Scan the entries for the word "sidebar", and copy every line where it appears.

**RECORD EXCERPTS:**
Content starts

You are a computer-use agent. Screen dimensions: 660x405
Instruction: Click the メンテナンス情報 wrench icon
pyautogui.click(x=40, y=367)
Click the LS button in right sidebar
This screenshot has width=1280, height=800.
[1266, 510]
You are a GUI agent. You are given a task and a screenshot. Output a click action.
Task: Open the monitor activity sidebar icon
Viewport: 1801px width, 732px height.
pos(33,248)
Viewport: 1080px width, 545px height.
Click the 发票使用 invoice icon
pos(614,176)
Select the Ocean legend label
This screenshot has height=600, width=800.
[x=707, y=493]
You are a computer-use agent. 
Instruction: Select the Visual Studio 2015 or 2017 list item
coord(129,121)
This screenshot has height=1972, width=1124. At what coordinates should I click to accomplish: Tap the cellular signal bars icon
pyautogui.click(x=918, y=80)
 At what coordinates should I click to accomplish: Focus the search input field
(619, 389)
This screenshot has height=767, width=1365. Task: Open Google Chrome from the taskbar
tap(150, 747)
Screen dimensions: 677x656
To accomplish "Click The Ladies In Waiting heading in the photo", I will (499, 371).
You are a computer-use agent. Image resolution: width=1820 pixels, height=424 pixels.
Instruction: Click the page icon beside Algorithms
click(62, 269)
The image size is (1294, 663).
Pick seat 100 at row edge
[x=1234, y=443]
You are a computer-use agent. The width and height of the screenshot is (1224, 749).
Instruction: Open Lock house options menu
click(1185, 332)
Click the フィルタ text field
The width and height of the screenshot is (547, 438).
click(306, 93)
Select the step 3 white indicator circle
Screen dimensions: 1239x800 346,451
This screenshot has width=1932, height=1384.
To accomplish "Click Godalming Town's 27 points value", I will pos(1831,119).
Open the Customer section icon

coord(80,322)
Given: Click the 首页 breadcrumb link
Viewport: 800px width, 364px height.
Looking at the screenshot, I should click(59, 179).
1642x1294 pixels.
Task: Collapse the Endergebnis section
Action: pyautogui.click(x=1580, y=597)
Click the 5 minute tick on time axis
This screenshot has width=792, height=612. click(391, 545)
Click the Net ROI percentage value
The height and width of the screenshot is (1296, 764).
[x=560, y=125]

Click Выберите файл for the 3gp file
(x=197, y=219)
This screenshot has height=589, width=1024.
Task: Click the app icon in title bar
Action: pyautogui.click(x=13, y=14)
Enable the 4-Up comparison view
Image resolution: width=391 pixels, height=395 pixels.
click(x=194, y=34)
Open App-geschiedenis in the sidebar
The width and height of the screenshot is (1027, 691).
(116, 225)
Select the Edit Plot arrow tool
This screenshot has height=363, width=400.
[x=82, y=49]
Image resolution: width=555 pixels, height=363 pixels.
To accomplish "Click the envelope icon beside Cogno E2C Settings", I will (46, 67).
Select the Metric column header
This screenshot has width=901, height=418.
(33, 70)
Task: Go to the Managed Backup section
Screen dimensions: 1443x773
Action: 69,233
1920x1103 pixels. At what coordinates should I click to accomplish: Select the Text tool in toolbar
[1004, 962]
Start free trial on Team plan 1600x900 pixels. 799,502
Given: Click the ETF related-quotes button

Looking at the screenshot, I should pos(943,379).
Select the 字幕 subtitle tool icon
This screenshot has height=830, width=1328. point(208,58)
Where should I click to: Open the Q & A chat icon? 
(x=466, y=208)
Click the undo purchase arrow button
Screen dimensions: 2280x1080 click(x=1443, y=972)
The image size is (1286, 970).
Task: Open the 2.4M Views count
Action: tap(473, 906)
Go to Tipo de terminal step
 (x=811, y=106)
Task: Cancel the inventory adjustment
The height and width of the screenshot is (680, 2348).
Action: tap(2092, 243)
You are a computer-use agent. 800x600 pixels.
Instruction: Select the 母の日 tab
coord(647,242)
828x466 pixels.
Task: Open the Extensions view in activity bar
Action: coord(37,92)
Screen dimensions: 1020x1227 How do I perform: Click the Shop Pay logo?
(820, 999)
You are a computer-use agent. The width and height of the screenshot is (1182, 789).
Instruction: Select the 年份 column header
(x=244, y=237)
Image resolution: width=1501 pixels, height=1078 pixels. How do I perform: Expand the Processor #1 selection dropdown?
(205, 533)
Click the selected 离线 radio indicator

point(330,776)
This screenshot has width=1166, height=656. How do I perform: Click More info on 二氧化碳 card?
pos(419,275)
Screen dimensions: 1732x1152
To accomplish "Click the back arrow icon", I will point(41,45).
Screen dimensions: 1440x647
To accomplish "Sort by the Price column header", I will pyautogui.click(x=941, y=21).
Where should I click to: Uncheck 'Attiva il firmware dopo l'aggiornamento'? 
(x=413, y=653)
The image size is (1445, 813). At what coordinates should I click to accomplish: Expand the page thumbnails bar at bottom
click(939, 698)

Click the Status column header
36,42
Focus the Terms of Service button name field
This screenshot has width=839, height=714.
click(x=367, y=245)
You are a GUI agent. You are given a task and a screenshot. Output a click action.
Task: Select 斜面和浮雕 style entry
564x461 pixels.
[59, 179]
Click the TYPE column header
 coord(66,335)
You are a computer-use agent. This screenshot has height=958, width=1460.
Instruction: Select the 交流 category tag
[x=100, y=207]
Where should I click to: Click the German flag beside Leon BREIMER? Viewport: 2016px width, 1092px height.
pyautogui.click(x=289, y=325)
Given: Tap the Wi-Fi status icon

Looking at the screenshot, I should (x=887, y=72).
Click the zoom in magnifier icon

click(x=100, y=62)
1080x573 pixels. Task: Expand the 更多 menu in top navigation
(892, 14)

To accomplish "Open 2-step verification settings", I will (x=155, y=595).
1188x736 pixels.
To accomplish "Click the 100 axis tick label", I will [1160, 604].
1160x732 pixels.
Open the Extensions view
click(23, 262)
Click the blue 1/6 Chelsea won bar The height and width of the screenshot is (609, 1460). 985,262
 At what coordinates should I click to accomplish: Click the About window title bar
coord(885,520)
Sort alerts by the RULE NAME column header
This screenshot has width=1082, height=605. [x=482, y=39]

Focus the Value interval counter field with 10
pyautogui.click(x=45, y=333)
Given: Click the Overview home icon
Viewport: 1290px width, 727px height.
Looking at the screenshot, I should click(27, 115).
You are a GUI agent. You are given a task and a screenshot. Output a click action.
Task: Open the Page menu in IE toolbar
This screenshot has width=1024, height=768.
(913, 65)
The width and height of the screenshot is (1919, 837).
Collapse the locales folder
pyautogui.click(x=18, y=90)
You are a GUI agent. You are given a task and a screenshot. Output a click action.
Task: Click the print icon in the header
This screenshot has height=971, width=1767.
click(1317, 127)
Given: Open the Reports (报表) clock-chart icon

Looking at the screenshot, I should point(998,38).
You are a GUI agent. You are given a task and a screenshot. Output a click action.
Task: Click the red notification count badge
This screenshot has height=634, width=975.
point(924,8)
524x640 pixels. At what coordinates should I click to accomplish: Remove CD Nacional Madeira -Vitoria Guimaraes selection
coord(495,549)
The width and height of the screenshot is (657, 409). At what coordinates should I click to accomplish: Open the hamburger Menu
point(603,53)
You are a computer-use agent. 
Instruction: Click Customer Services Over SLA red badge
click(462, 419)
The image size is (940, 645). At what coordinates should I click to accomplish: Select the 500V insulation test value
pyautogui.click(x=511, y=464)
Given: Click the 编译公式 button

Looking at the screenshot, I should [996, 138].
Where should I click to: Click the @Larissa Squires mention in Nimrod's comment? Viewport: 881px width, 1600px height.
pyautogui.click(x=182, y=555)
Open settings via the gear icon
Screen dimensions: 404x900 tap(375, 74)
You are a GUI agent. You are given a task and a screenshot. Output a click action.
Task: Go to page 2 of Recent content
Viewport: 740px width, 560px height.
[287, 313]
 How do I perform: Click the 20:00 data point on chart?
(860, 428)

Content ends

**TASK ANSWER:**
Click the LS button in right sidebar
Task: Open the monitor activity sidebar icon
Open App-geschiedenis in the sidebar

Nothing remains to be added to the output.